**WRITTEN EXERCISE:**
Tally the lines in the records that contain the word "Find", with case counting, and give only the number.

**ROWS:**
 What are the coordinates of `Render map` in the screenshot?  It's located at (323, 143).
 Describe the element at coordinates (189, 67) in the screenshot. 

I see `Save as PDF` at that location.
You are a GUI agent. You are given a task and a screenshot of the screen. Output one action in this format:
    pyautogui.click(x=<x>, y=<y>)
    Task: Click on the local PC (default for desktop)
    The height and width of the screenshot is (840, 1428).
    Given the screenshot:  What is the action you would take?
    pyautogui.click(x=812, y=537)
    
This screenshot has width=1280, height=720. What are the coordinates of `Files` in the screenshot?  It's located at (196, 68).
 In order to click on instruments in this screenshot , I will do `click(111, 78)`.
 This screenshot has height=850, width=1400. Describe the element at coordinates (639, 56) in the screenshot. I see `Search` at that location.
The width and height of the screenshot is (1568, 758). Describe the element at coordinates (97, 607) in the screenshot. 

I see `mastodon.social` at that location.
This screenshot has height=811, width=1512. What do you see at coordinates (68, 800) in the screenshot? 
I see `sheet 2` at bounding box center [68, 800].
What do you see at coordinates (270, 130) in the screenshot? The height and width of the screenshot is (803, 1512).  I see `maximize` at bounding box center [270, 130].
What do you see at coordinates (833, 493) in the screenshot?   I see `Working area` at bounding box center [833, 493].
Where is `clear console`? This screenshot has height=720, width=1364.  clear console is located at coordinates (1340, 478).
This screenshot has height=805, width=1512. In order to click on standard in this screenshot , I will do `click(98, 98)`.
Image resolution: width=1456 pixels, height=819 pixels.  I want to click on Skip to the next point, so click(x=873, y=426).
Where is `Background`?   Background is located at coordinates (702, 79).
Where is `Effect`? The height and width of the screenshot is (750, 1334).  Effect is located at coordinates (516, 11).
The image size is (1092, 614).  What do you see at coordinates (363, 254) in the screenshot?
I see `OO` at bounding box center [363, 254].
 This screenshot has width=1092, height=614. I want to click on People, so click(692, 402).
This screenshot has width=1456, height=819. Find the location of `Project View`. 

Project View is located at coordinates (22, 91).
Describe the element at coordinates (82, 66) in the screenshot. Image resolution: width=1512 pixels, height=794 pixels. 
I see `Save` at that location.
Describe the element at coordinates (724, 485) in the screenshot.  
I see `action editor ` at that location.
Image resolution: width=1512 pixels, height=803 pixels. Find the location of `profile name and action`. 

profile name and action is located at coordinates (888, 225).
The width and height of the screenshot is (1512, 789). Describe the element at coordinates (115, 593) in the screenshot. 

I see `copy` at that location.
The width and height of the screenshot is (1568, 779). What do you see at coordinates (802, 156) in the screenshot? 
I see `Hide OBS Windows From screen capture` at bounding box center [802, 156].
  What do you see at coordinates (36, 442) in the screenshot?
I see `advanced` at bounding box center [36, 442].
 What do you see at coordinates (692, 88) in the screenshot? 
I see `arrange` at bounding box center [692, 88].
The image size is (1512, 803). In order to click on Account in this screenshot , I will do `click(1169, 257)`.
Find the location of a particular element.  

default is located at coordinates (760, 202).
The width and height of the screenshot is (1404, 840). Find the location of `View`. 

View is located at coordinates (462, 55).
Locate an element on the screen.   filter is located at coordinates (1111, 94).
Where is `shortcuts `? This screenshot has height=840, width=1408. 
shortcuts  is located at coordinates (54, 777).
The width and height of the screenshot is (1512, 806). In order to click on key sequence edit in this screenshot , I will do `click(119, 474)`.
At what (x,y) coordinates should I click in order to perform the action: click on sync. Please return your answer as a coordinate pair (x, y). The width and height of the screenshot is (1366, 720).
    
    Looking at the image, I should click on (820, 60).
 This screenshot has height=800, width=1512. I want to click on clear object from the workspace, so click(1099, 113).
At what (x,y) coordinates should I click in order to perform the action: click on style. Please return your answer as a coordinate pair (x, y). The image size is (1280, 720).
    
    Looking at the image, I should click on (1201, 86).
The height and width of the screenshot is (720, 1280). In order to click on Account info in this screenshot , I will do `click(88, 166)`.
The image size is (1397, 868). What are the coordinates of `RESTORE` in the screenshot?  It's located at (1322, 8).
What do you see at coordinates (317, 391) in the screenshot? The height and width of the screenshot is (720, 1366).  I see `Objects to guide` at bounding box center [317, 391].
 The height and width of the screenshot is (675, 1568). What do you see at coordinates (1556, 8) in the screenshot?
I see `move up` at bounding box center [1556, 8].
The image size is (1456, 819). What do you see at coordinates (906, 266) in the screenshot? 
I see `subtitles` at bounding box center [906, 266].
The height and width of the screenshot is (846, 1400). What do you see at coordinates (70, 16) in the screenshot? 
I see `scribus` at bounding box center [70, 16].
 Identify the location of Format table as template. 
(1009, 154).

**WRITTEN RESPONSE:**
4